Devin trembled with rage. “What are you? Where have you come from?”
“I’ve emerged from the place that only I could have—the formless, the void, the darkness. You, Devin, are but one of the thoughts that has always been emerging and reemerging within my mind. And I am your unconscious, your life even when you are dead.”
“What are you saying? What am I? Am I a figment?”
The Spirit interjected, “You are merely a question.”
“I don’t understand.”
“No, of course you don’t. Questions aren’t capable of understanding. They’re only capable of existing for another to make rightful use of them. Only another—the questioner, and the one who fleshes out the answer—can comprehend all that encompasses your being.”
Devin stood at the edge of the ravine, looking back at the Spirit and struggling to discern its face. “This is frightening. I’m not blaming you for it,” he told the Spirit, “but I’m telling you that I’m afraid of what you’re telling me.”
“What shall you fear? Fear is directed toward the unknown. And there is nothing before you but that which you already know and understand. All I am doing is reminding you.”
Devin leered down the passageway still behind him. The ever-hurrying wind was beginning to catch his hair, pulling off every piece even the slightest bit loose and scattering it into fragments.
The Spirit leered back at him. “I will be what I will be. But you, Devin, cannot be without me.”
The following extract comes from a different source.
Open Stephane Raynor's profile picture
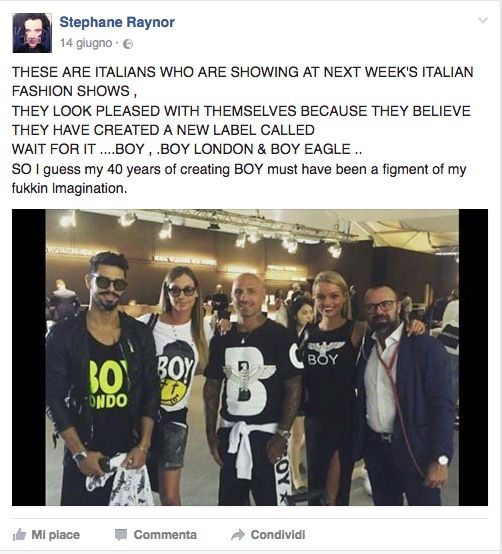The image size is (502, 554). [x=32, y=33]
“Oh, curse you!” Devin spat back. “I don’t believe in you. You don’t exist! You’re nothing! Be gone!”
“You say this—and yet, you could never have lived any of your days without me.”
Devin crouched himself down, still spitting out growingly treacherous curses and babbling about the airs around him. “I have heard so many thousand damning words from the likes of you,” he spouted, “and from the mouths of wretched wolves and sniveling sisters throughout this town who would have wanted nothing other than to see me burn. For this is the judgment: that good is always at arm’s length in the realm of my world, and yet I will never abide in it, and I will in no wise have the least thing to do with it.”
“Yet you will still disregard me also? And of your own volition, then?”
“Of course I do! And I will never choose to bring myself to you. There is nothing I would rather do in this very moment than push you off into this ravine. You are what I hate. I am consumed with a fire against you. But just the same, I know that you feel these very things towards me.”
“What are you to do with me, then?”
Devin chuckled, “Why, I’ll chase you out! You, Spirit, you are dwelling here against my will. I have nothing that obligates me to keep you around. You will flee at my command. You… you are a product of superstition!”
“And you, oh man,” the Spirit chided, “You are merely a product of science. I call heaven and earth to witness against you today, that I have set before you life and death, the blessing and the curse. Now, choose life in order that you may live, you and your creations. Yea, but you have made your heart as an adamant stone, lest you should hear the words which have been sent.”
“Blast you! If I only wanted to,” he answered, “I could capture you with as much as a simple fly rod, and I could shove you straightaway into my creel!”
The Spirit departed, speaking once more as it left, “His heart is as firm as a stone—yea, as impenetrable as a piece of the nether millstone.”